# Studying at Tsinghua University



## Berto85 (Apr 3, 2015)

Hi all,

I'm from Italy and this is my first post ever on expatforum.
I have been searching if there were already some similar threads on this topic but I found nothing...so I decide to open a new one.

Basically I got accepted for a doctorate course at Tsinghua University in Beijing. I got to know the University -and especially the department where I will (?) study- through one of their professors, which I met last September. From what I heard from him (and this is why I applied to Tsinghua) seems interesting and challenging.

I have to say that I'm pretty curious about China and the possibility of studying in a completely different situation and environment. 
But -unfortunately- I was not able to find and collect any opinion from forigners who studied at Tsinghua University. I'm writing here because I would like to collect some of these opinions about the University before taking the final decision. 

There is someone here in this forum who has studied or is studying at Tsinghua University ?
Do you know something more about it ?

Thank you in advance!


----------



## janezh (Apr 24, 2014)

*reply to your adStudying at Tsinghua University*

you may refer to the website of Tsinghua university in english version, may find out which department from which you will study.

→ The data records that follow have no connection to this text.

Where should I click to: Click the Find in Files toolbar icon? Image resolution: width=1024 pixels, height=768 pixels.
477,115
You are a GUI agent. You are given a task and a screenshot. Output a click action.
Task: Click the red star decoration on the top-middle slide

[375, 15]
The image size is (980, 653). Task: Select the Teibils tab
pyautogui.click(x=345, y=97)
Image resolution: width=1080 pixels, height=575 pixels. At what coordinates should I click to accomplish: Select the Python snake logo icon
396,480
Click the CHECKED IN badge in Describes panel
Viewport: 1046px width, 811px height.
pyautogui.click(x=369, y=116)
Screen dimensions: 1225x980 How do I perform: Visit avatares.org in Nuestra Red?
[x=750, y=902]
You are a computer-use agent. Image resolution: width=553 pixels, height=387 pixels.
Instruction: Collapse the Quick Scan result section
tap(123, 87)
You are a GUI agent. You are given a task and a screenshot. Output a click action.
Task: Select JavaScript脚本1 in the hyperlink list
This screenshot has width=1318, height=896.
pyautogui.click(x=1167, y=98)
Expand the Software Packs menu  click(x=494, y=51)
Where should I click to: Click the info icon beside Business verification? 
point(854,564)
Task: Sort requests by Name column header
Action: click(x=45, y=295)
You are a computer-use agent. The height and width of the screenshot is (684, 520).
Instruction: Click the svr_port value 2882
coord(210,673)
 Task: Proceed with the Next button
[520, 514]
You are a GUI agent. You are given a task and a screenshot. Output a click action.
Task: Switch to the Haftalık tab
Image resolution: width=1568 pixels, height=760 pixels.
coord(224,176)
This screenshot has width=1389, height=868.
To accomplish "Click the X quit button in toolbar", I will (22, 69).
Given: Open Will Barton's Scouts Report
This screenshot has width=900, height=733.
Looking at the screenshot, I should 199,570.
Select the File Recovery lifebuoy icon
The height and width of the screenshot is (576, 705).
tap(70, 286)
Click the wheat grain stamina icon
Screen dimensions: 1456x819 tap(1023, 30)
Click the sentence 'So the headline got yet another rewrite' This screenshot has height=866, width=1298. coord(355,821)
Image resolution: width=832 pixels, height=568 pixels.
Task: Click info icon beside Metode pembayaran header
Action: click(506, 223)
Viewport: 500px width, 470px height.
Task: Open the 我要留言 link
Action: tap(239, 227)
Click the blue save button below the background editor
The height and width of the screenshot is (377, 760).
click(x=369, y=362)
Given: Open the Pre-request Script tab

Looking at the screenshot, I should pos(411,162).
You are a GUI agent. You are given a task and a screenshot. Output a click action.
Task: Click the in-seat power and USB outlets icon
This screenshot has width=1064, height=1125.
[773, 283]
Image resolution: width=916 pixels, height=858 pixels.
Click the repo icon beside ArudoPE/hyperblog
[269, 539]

If you need to find a bedroom nearby Tsinghua university, my two bedroom apartment has one bedroom available, please contact


----------



## Lucy37 (May 12, 2015)

Berto85 said:


> Hi all,
> 
> I'm from Italy and this is my first post ever on expatforum.
> I have been searching if there were already some similar threads on this topic but I found nothing...so I decide to open a new one.
> ...


Chinese culture is totally different form Italy. The pace of life is quicker and it influences the atmospher of the university. There are a lot of talent who can study well easily in Tsinghua. So for those who are not so very smart it could be difficult to catch up.


----------